▸ What you are asked to do:
Transcribe the stretch of entries below from the line with "TerraTrike GTS Recumbent Trike (624, 1920)" through the line with "Services (665, 71)", exactly and with both ends included; leave out all other lines.

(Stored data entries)
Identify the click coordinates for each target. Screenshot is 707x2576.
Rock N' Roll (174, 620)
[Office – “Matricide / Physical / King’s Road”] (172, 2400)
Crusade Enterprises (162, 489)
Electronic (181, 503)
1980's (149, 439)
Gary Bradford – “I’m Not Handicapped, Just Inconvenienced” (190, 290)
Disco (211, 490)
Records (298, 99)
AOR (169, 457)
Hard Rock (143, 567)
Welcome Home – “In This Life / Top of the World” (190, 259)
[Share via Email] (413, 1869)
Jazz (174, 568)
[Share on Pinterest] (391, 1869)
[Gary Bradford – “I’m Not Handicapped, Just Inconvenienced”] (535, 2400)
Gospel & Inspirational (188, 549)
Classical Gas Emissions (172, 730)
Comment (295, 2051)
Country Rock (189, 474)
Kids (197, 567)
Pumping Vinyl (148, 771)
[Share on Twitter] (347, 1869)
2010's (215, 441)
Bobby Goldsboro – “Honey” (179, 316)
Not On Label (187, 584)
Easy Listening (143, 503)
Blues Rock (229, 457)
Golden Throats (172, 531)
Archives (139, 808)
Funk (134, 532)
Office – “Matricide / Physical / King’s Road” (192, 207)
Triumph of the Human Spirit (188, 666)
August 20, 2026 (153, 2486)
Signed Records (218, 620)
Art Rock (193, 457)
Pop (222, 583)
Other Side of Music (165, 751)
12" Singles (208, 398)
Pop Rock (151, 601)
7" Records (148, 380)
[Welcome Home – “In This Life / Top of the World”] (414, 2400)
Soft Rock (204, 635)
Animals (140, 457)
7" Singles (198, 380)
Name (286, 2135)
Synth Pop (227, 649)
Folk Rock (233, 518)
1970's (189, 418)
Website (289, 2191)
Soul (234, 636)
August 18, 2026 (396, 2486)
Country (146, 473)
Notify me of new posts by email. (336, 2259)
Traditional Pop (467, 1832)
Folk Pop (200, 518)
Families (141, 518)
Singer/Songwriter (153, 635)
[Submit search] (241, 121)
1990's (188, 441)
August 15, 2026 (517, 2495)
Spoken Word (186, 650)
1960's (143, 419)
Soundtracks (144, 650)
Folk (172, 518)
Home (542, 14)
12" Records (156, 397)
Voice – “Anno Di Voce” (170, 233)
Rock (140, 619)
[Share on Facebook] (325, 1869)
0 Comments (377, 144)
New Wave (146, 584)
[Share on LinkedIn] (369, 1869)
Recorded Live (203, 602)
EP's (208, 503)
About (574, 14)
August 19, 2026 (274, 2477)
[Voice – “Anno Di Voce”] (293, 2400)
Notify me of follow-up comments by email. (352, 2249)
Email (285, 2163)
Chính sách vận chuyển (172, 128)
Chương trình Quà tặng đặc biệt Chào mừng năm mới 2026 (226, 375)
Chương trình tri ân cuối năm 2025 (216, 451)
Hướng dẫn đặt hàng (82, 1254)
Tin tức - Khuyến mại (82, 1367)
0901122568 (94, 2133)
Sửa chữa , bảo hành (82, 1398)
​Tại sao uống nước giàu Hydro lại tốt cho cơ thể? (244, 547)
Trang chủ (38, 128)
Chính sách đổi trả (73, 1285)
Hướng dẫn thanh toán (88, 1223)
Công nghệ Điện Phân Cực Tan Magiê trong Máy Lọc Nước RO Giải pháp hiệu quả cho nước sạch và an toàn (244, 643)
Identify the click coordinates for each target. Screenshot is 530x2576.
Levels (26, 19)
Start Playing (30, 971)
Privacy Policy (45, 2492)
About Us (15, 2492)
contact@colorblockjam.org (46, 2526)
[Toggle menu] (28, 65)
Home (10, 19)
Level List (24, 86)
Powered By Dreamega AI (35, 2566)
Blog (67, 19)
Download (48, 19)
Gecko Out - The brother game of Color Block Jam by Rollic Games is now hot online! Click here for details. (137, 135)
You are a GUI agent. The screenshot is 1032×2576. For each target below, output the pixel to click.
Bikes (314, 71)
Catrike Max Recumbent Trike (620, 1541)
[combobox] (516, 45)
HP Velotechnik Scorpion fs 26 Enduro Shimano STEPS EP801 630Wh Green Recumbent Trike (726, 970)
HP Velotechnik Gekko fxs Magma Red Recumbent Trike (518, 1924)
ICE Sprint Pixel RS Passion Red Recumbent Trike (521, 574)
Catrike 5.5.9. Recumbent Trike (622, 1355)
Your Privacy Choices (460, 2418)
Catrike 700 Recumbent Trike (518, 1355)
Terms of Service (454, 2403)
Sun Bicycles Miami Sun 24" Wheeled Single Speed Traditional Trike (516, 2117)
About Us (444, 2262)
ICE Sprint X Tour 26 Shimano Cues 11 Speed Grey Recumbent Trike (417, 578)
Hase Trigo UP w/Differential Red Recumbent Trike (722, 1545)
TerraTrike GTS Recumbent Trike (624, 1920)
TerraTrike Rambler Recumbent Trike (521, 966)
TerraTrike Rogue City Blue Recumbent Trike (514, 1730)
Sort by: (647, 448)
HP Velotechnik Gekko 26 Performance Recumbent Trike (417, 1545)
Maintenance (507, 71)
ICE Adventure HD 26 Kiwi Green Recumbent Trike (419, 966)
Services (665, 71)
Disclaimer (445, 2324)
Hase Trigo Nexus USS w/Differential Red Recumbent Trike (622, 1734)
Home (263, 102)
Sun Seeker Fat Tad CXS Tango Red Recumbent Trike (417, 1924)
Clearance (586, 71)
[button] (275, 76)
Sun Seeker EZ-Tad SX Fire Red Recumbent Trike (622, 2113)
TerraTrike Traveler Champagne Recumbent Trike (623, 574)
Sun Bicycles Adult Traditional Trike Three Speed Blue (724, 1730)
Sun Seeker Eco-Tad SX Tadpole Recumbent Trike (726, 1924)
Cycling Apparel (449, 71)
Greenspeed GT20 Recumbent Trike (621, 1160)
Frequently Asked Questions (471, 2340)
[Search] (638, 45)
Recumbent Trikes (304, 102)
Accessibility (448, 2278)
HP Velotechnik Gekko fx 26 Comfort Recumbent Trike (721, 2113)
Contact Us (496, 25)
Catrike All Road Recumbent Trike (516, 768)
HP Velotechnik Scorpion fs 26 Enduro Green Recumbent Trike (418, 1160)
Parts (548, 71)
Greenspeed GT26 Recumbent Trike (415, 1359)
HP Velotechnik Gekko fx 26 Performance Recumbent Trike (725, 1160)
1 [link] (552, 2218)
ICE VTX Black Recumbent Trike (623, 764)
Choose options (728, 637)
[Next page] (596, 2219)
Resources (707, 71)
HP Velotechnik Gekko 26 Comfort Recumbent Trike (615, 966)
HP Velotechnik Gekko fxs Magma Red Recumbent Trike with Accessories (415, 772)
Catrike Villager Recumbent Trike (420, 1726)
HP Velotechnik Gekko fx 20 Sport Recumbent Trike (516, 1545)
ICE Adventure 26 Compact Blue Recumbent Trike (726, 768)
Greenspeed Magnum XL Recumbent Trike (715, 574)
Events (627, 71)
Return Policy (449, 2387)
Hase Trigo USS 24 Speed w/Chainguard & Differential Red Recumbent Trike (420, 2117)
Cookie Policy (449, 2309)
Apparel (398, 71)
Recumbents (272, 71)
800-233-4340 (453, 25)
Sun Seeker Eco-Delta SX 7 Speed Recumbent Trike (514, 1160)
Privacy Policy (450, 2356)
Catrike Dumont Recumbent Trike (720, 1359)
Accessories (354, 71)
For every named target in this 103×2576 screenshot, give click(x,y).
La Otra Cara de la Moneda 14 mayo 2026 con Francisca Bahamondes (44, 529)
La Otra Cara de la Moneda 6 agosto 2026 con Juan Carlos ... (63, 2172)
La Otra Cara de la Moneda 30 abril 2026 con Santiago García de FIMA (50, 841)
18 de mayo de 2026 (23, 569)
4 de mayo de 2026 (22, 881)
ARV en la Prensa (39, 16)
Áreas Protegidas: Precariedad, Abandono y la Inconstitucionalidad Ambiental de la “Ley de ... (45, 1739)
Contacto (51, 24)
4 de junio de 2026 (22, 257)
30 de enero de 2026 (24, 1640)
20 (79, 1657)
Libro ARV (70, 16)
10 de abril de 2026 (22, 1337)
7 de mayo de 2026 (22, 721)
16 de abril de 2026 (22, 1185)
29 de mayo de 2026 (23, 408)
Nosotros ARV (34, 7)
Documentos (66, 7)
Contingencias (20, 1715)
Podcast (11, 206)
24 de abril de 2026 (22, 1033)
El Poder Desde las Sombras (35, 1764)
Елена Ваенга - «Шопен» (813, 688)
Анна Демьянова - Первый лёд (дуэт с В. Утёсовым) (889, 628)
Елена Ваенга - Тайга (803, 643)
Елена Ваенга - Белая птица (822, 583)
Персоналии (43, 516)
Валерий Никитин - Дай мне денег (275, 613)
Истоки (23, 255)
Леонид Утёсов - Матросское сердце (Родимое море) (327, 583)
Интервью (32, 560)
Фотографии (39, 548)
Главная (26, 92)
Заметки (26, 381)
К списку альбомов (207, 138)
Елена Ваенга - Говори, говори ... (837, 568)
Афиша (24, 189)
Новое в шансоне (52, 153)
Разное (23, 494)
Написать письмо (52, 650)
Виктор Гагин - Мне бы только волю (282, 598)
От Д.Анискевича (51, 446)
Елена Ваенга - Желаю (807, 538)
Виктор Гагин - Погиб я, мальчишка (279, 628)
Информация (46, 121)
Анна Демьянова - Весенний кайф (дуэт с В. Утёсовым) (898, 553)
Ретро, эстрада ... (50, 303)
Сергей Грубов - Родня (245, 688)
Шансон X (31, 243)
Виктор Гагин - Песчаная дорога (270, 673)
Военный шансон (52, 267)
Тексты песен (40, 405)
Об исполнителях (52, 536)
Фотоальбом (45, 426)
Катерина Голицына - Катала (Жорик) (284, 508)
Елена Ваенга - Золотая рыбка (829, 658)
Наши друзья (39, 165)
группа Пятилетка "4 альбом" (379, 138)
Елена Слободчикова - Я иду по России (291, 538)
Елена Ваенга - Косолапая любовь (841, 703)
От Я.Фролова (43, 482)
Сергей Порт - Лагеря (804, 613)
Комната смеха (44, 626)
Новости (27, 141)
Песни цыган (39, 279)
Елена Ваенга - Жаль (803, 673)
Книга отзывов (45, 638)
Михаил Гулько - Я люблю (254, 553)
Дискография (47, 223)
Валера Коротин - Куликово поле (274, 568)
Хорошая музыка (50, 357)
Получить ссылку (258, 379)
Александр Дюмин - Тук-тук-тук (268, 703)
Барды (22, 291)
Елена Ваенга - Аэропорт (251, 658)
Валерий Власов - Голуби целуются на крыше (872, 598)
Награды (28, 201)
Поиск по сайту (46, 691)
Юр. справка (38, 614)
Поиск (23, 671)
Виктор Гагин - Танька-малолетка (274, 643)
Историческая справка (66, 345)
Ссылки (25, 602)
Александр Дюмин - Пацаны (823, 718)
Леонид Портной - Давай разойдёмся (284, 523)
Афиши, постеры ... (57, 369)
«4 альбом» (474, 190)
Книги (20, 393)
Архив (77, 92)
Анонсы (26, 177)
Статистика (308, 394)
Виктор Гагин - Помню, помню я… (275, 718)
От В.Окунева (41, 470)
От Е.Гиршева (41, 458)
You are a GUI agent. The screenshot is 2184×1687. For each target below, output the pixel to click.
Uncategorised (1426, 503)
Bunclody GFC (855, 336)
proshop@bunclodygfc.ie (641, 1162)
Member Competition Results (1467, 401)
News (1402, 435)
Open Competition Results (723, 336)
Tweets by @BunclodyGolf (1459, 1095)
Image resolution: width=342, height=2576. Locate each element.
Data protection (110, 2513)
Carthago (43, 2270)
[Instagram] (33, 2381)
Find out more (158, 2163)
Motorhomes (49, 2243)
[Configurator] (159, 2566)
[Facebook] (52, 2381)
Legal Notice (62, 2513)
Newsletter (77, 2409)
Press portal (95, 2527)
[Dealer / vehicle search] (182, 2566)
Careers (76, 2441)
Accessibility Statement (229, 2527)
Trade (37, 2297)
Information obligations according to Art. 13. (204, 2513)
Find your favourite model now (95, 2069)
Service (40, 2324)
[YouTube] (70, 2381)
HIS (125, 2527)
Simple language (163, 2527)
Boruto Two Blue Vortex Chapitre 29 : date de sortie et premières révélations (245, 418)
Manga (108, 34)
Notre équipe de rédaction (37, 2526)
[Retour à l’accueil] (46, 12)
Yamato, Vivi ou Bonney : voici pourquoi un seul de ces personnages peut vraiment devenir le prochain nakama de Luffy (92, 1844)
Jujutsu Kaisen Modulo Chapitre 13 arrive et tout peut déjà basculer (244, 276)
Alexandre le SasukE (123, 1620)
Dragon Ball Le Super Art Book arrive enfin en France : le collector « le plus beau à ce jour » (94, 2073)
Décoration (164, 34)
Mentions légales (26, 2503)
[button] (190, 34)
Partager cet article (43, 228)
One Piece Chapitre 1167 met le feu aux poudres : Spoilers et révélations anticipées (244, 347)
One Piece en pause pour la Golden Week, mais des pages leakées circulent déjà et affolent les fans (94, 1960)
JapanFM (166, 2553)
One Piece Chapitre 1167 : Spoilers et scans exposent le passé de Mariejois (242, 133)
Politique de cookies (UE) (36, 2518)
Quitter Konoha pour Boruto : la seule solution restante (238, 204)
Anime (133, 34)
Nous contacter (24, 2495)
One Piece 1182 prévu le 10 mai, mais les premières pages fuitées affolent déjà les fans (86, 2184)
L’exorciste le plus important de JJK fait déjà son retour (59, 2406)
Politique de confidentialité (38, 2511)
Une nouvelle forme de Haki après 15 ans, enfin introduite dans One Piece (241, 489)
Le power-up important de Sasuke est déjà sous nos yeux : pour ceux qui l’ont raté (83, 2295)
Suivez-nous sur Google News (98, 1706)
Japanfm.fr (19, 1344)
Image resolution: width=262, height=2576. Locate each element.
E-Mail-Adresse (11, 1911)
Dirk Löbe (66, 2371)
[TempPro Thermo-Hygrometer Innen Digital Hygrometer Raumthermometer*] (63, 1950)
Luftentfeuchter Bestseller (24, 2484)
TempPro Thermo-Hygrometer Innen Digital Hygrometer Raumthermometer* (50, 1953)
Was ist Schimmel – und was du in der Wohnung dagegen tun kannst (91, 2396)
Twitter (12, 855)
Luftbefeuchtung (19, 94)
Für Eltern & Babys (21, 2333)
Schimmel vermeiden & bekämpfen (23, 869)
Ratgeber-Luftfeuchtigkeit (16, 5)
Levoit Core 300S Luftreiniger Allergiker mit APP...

▸ Response for this exercise:
TerraTrike GTS Recumbent Trike (624, 1920)
TerraTrike Rambler Recumbent Trike (521, 966)
TerraTrike Rogue City Blue Recumbent Trike (514, 1730)
Sort by: (647, 448)
HP Velotechnik Gekko 26 Performance Recumbent Trike (417, 1545)
Maintenance (507, 71)
ICE Adventure HD 26 Kiwi Green Recumbent Trike (419, 966)
Services (665, 71)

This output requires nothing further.